Partant pour la Syrie ou Le beau Dunois

Partant pour la Syrie,
Le jeune et beau Dunois,
Venait prier Marie
De bénir ses exploits :
Faites, Reine immortelle,
Lui dit-il en partant,
Que j’aime la plus belle
Et sois le plus vaillant.

Il trace sur la pierre
Le serment de l’honneur,
Et va suivre à la guerre
Le Comte son seigneur ;
Au noble voeu fidèle,
Il dit en combattant :
Amour à la plus belle,
Honneur au plus vaillant.

On lui doit la Victoire.
Vraiment, dit le seigneur ;
Puisque tu fais ma gloire
Je ferai ton bonheur.
De ma fille Isabelle,
Sois l’Époux à l’instant,
Car elle est la plus belle,
Et toi le plus vaillant.

À l’Autel de Marie,
Ils contractent tous deux
Cette union Chérie
Qui seule rend heureux.
Chacun dans la chapelle
Disait en les voyant :
Amour à la plus belle,
Honneur au plus vaillant.

Commentaire

Partant pour la Syrie, traditionnellement daté de 1807, est un exemple classique des chansons ou romances évoquant l’esprit du Moyen Age et de ses troubadours, genre qui fleurit sous le Premier Empire. La mélodie fut initialement attribuée à Hortense de Beauharnais, belle-fille de Napoléon. Puis le musicologue Arthur Pougin désigna, comme étant l’auteur véritable de la mélodie, un certain Louis-François-Philippe Drouet (1792-1855), flûtiste à la cour de Louis roi de Hollande. Les paroles furent écrites par le Comte Alexandre de Laborde (1774-1842), archéologue. De récentes découvertes expliquent la dés-attribution par Pougin, par son opposition au Second Empire, et confirment Hortense comme étant l’auteur de la musique de Partant pour la Syrie composée à Malmaison  » pendant que [sa] mère jouait au tric-trac’ (Mémoires, vol. 3, p. 119).
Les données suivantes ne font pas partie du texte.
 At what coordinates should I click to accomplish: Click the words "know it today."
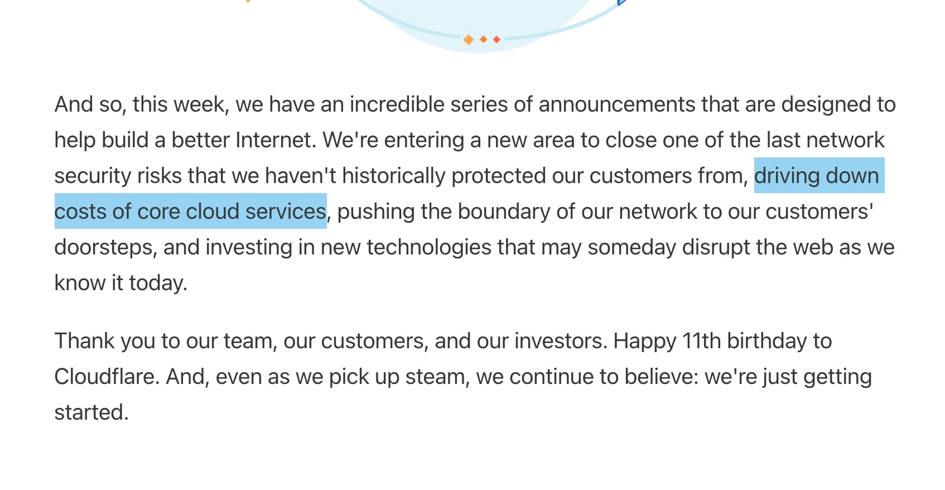click(121, 283)
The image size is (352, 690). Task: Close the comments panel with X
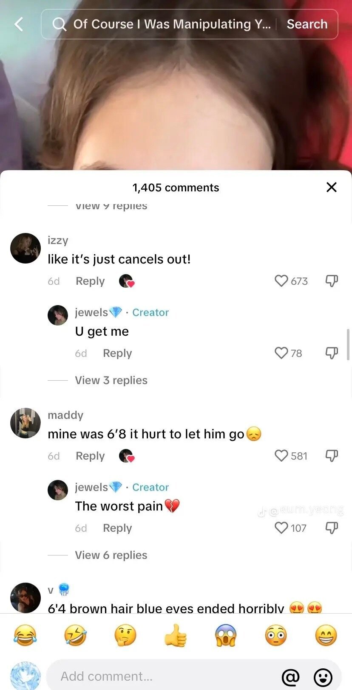[331, 187]
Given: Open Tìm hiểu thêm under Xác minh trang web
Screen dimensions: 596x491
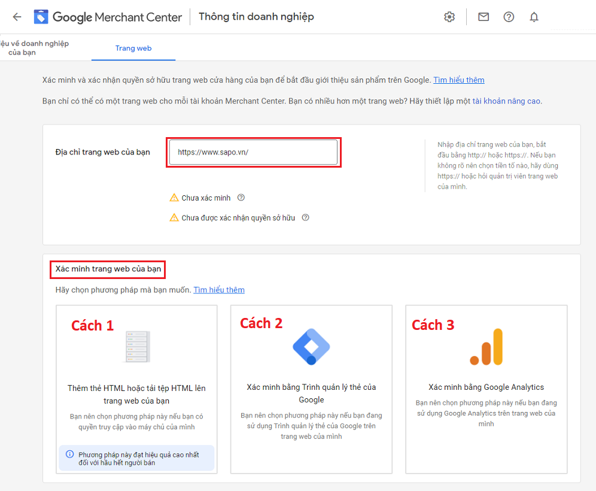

Le poème raconte l’histoire d’un croisé, Dunois, qui prie la vierge Marie de le bénir avant son départ à la croisade en Syrie. Victorieux, Dunois est récompensé par son seigneur, qui lui accorde la main de sa fille Isabelle. L’histoire utilise le personnage célèbre du Comte de Dunois, compagnon d’armes de Jeanne d’Arc. Cependant le  » vrai  » Dunois n’alla jamais en Syrie et n’épousa pas la fille de son seigneur. Considéré comme séditieux sous la Restauration ce chant fut un cri de ralliement des bonapartistes durant les heures sombres d’avant le Second Empire.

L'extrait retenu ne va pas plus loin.